> ТЕКСТОВЫЙ БЛОК
####################
Если из восприятия «Алисы» напрочь вынуть понимание и сочувствие, из праздного любопытства, допустим, забредя на концерт, то картина предстанет дико странная: в дыму и пламени летает по сцене татуированный вождь неведомого племени, то стеная, то приказывая, и тысячи тянущихся к нему рук в рок – громах и красных всполохах въявь изображают грозную стихию, которая, кажется, способна на что угодно. Прислушаешься: да нет, все мило, поэтично и невинно.
В чистом поле – Луна,Синий лес до небес,А по небу гуляет Левша,Босиком! Вот-те крест.
(«Левша»)Что реветь-то? А они ревут. Огнедышащим хором выпевают припев прелестной «Кибитки»:
Небо в звездах,рек серебро да костров горячая медь…Наш дух – воздух, нам ли с тобой не петь!
Я не знаю еще случаев подобного массового гипноза. Чтоб многотысячный зритель распевал подобные (и еще покруче) тексты. Случайно забредшим на «Алису» представителям СМИ (Служба Мелкого Идиотизма) вечно мерещится чистый вздор, видимо, кишащий в их головах: так, журналисту «Смены» в 1988 году примстилось, что Кинчев поет «Хайль Гитлер на том берегу» (вместо «Эй ты там, на том берегу»), а работнику «Коммерсанта» в 2013-м – что Кинчев прокричал «Чумазые достали» (вместо «Чума всегда с нами» – Кинчев так поминает на концертах своего погибшего друга, Игоря Чумичкина, «Чуму», гитариста «Алисы»). Вот уж действительно: скажи мне, что ты расслышал из текстов «Алисы», и я скажу тебе, кто ты!
На любые претензии у вождя один ответ – «А мне по барабану вся эта муть, я не червонец, чтобы нравиться всем!»
Коротко и ясно.
####################
> ИСХОДНЫЕ ДАННЫЕ
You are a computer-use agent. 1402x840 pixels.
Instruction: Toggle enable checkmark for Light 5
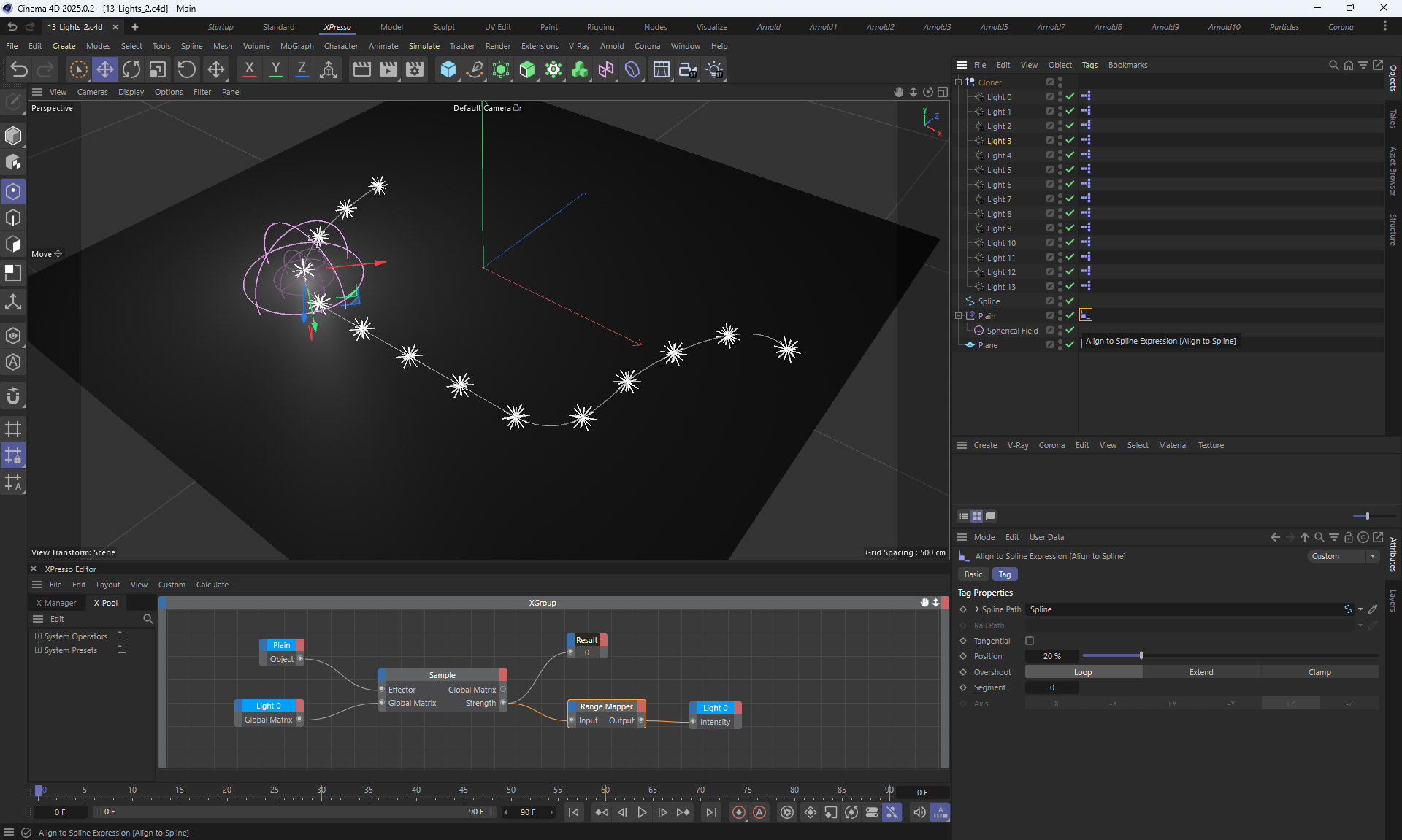coord(1070,170)
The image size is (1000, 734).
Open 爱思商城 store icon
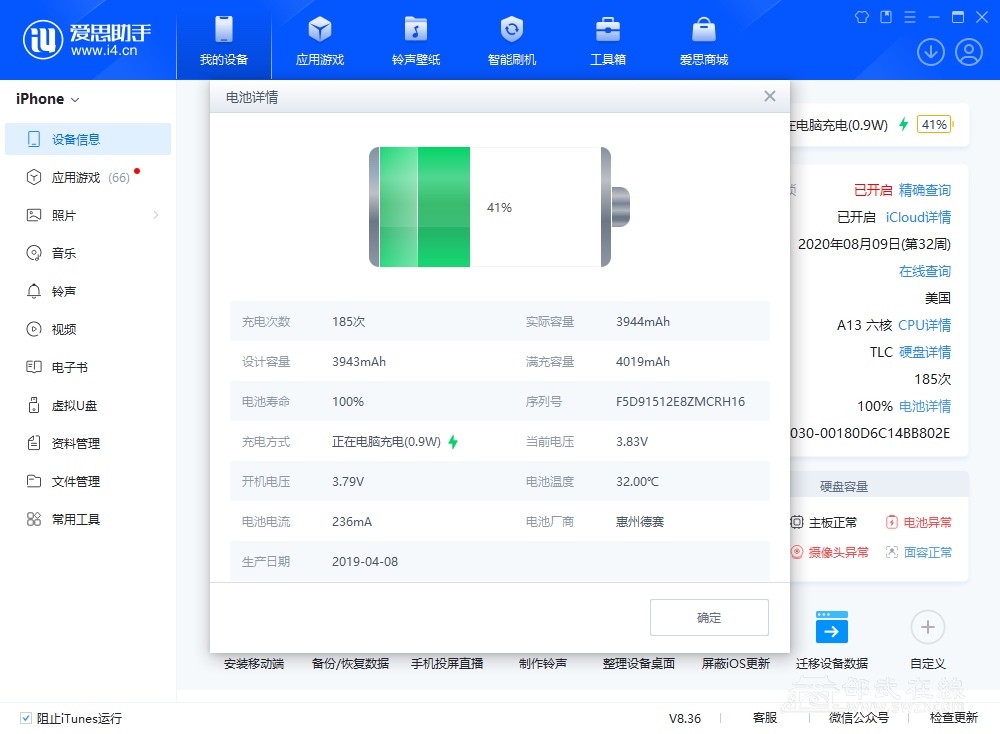click(x=703, y=40)
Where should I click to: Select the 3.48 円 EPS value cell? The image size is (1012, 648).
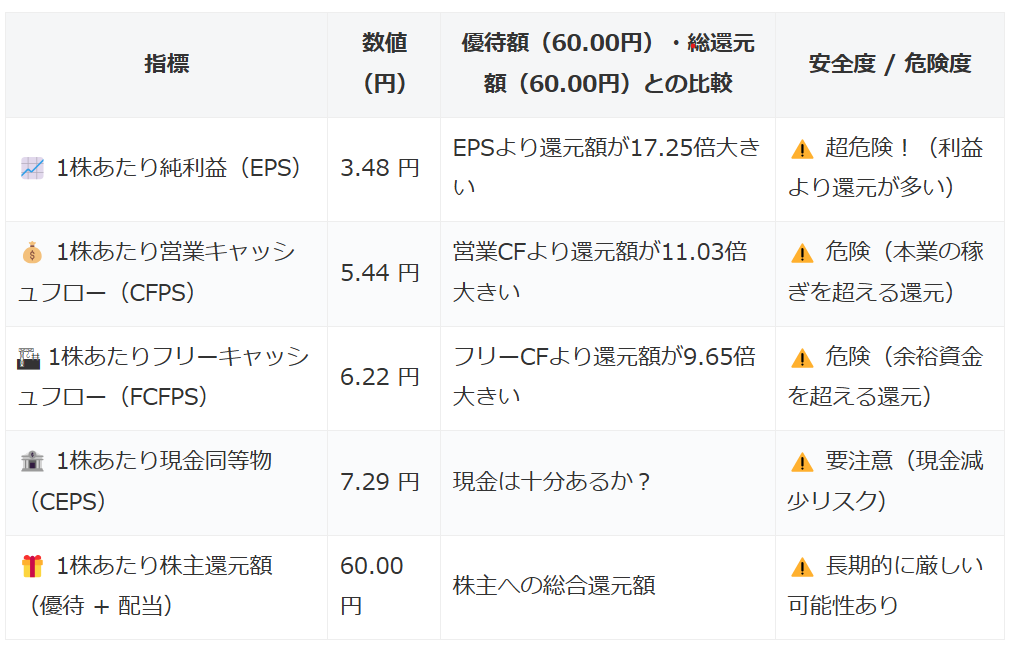point(380,168)
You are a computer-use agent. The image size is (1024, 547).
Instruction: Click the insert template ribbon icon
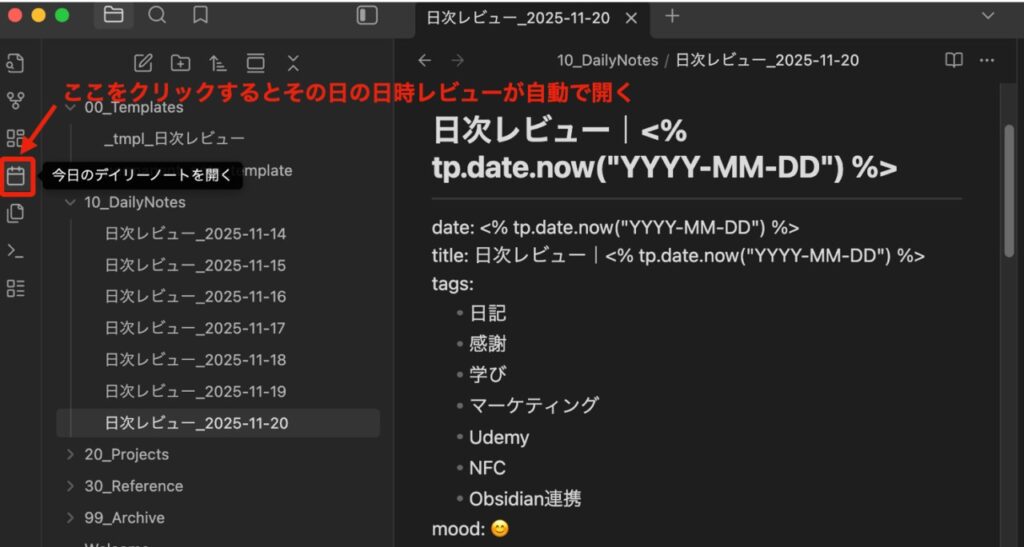click(16, 214)
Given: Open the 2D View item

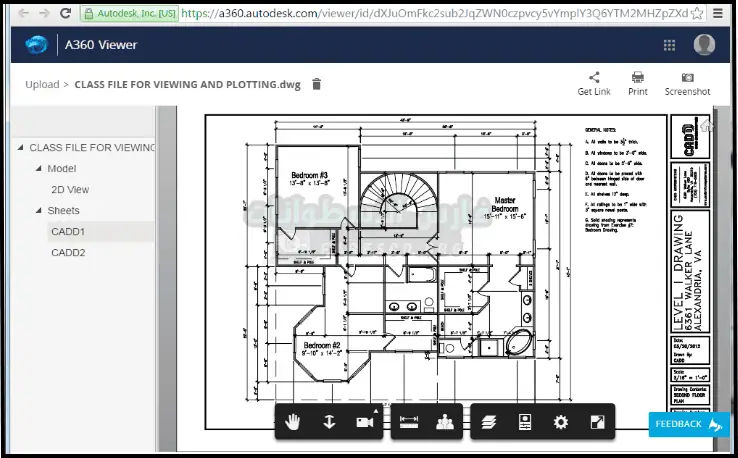Looking at the screenshot, I should coord(70,190).
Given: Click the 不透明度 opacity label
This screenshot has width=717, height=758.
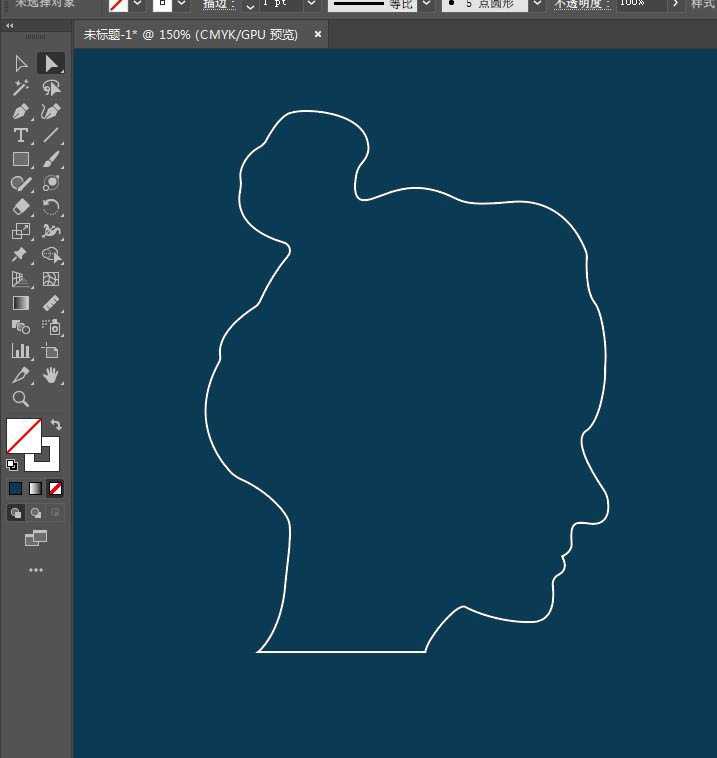Looking at the screenshot, I should coord(580,5).
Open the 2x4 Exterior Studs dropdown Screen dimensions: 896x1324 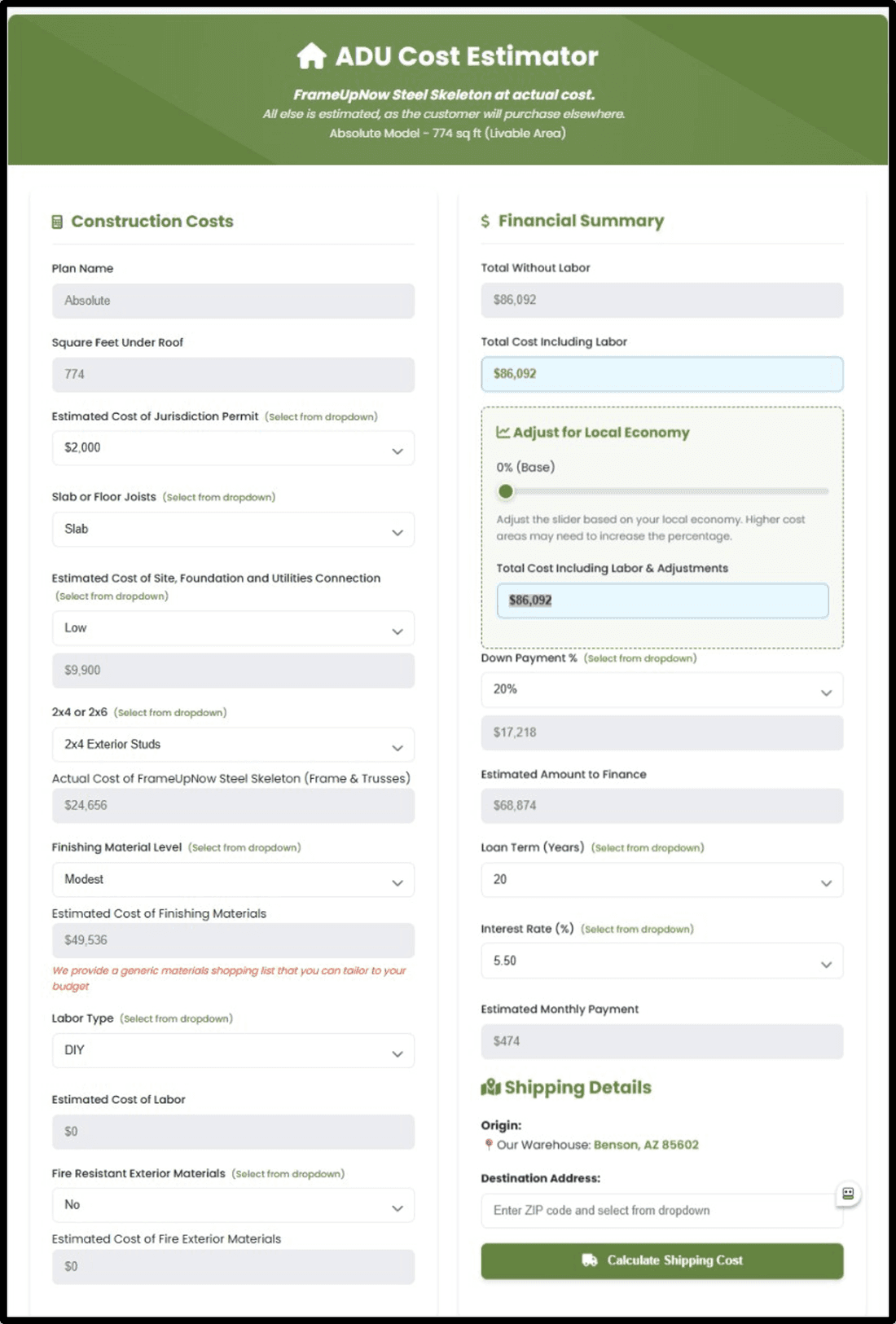click(x=233, y=745)
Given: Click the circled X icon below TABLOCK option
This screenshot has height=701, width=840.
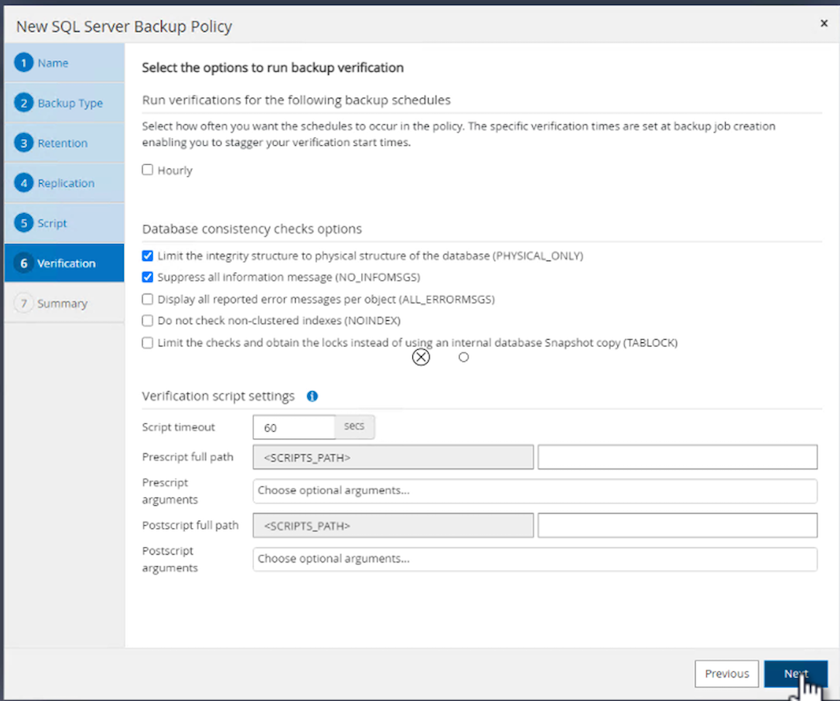Looking at the screenshot, I should pyautogui.click(x=421, y=357).
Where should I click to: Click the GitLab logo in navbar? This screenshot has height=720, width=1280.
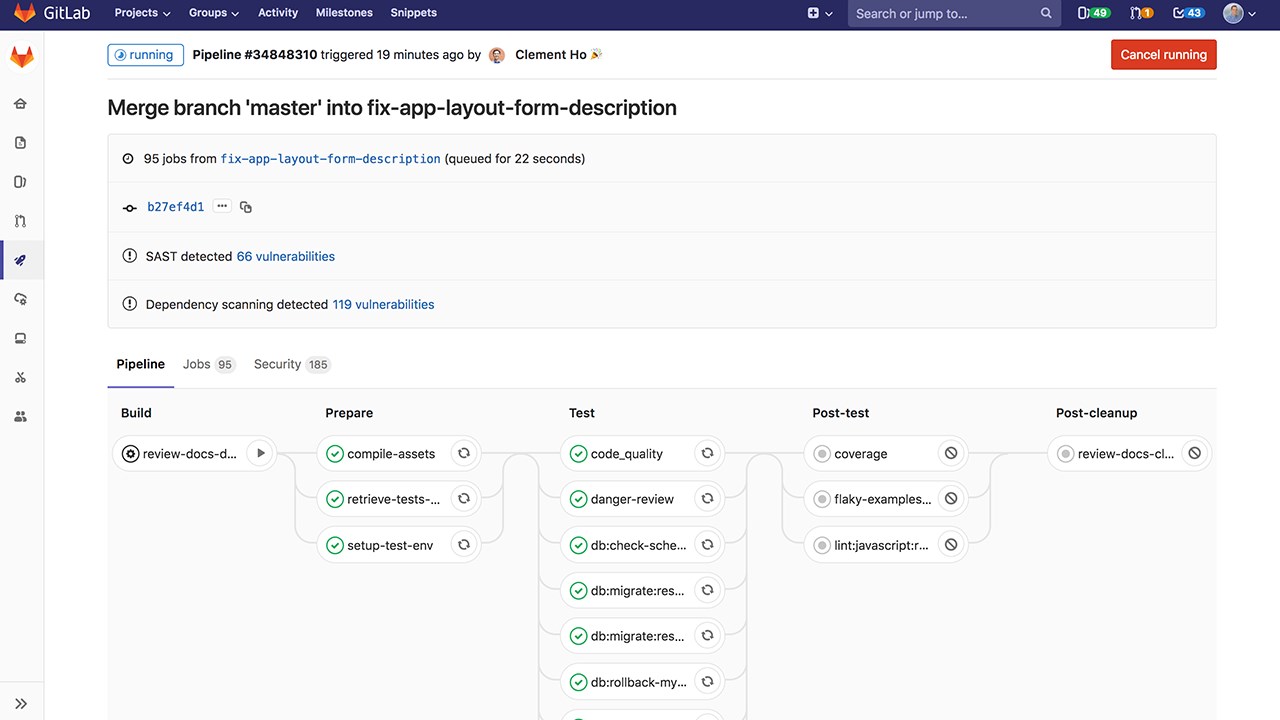pyautogui.click(x=40, y=13)
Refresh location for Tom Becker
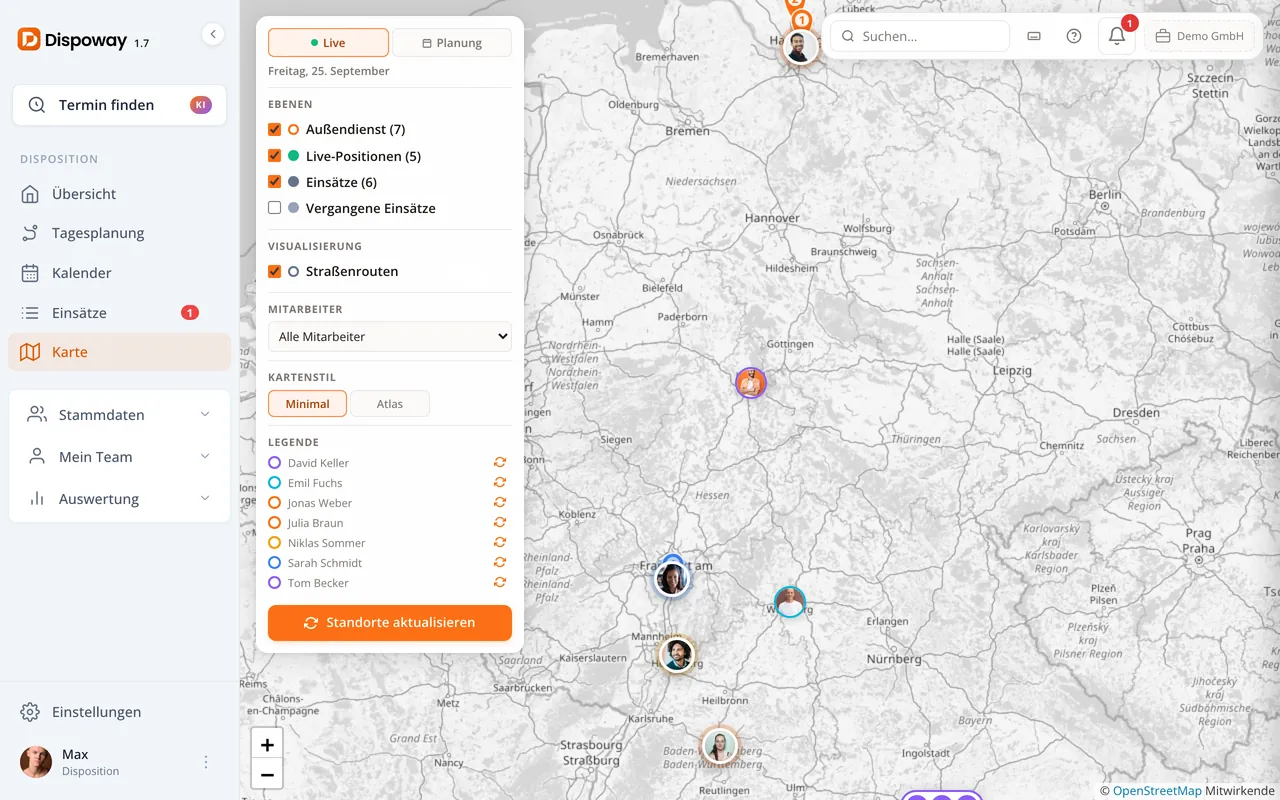This screenshot has width=1280, height=800. coord(500,582)
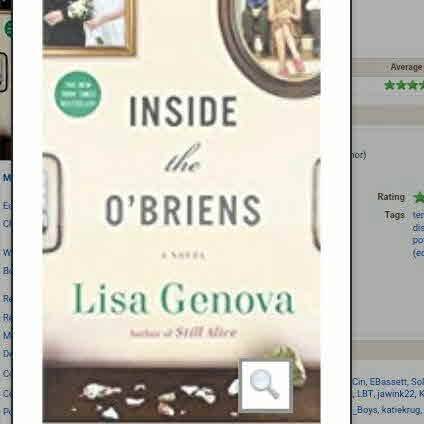Click the green star beside Rating
The image size is (424, 424).
(x=419, y=197)
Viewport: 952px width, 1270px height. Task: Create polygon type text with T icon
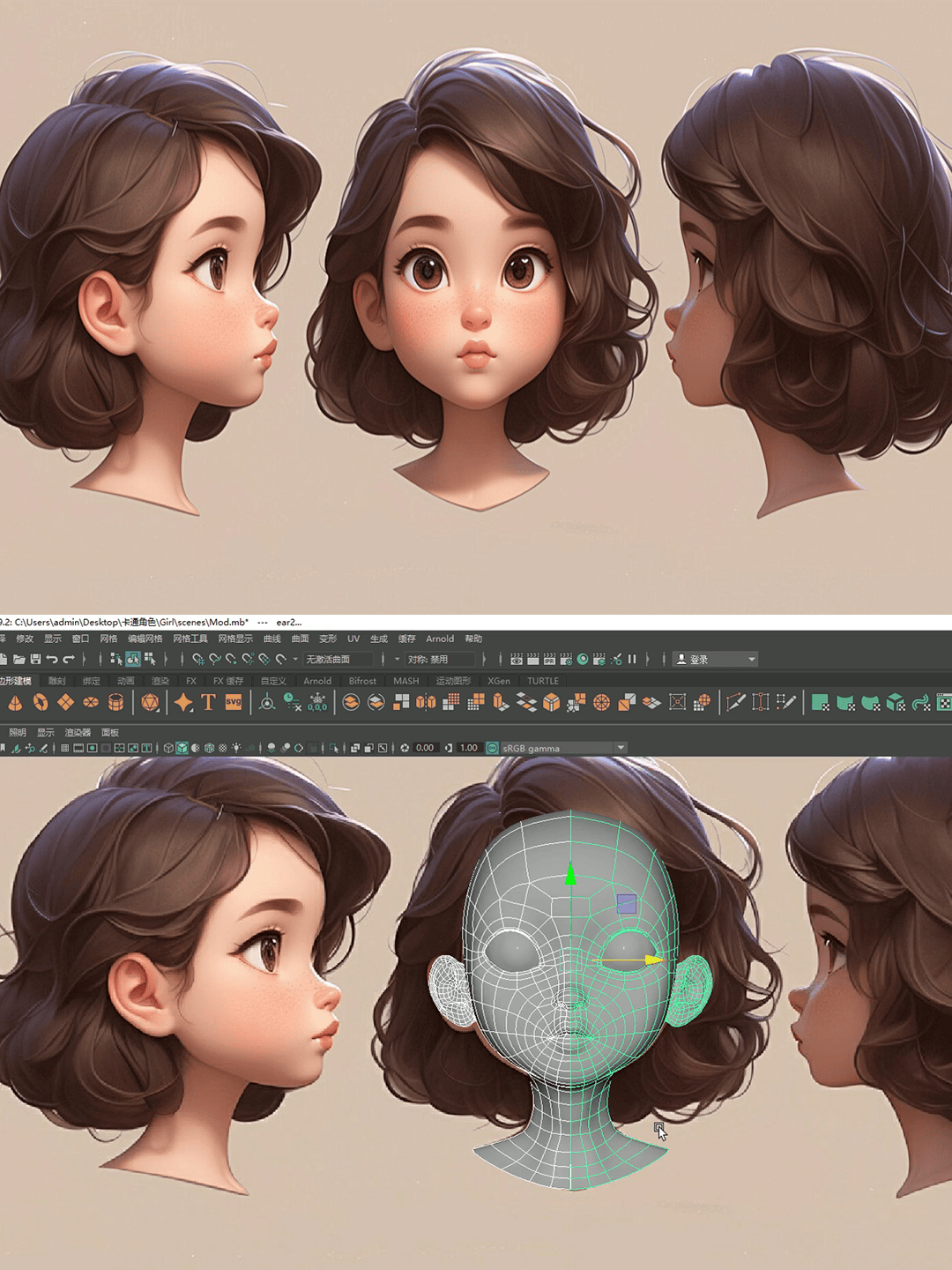(x=208, y=702)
####################
> РАБОЧИЕ ИНСТРУКЦИИ
**a.** Ответьте, пожалуйста, на вопросы по тексту об «Алисе»:
(i) Припев какой песни выпевает хор зрителей?
(ii) В каком году журналисту «Смены» послышалось «Хайль Гитлер на том берегу»?
(iii) Кем в группе «Алиса» был Игорь Чумичкин?
**b.** Перепишите дословно фрагмент текста об «Алисе», который начинается словами «В чистом поле» и заканчивается словами «тобой не петь!».

> ОТВЕТЫ К ЗАДАНИЯМ
**a.**
(i) Припев «Кибитки».
(ii) В 1988 году.
(iii) Гитаристом.

**b.**
В чистом поле – Луна,Синий лес до небес,А по небу гуляет Левша,Босиком! Вот-те крест.
(«Левша»)Что реветь-то? А они ревут. Огнедышащим хором выпевают припев прелестной «Кибитки»:
Небо в звездах,рек серебро да костров горячая медь…Наш дух – воздух, нам ли с тобой не петь!